2010-05-09
Why diskless Unix machines lost out
A long time ago, diskless Unix machines were all the rage. These days, they've all but vanished (although they live on in some specialized applications, such as LTSP). From my perspective, what made diskless machines lose out is threefold: performance issues, cheap disks, and complexity. Of these, the real killer issue was complexity.
The hard core of the performance issues is not so much how fast a single machine could access its 'disks' (although this should not be underestimated itself) but how fast a whole bunch of them could do this all at once. Gigabit Ethernet may be as fast or faster than modern disks, but that's only if you're the only one trying to talk to your fileserver; have a few people trying to do that, and the fileserver's network becomes a bottleneck very fast even if its disks can keep up.
(You can argue that single client/single server numbers are now comparable for local disks and NFS filesystems.

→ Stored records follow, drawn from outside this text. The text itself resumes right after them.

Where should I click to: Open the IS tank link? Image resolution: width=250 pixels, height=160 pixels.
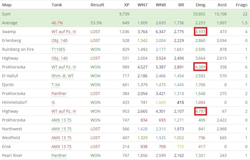pos(53,102)
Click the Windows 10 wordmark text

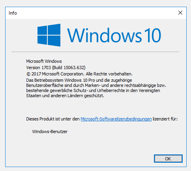click(x=114, y=35)

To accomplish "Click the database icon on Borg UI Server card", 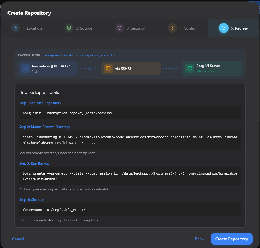I will pos(189,68).
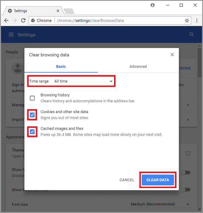Click the CANCEL button
The image size is (203, 213).
127,180
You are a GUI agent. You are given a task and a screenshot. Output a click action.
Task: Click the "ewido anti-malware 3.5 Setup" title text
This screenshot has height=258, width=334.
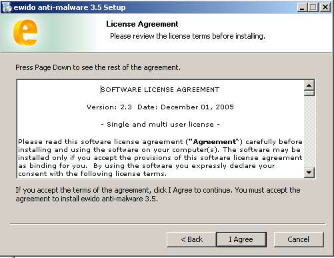(x=69, y=7)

This may be true (I haven't measured), but it definitely wasn't in the past. For a long time, NFS was slower to significantly slower than local disks, especially for certain sorts of write operations.)
The hard core of the complexity of diskless machines is that Unix systems were never redesigned to allow you to really share all filesystems between machines, especially including the root filesystem. Instead, they always needed their own root filesystem and per-machine storage and some degree of per-machine administration to go with it. Once you have to have this storage and administration, where the actual storage lives is usually a secondary issue; you might as well put it where it is cheap and fast and common and does not cause you problems.
(There's nothing intrinsic in Unix that requires a per-machine root filesystem (eg, see here), but no one has ever seriously tried to build a general-purpose Unix that way.)
(This entry was inspired by reading Scalable day-to-day diskless booting, because I disagree strongly with their view that having the OS on local disks is incompatible with large scale administration. The truth is that building systems that use a single common system image is both hard and completely unsupported by current Unixes; you can probably make it work, but you'll be building it from scratch on your own. If you don't have a single system image, you need automation regardless of where your separate system images live and how much or little space they take up.)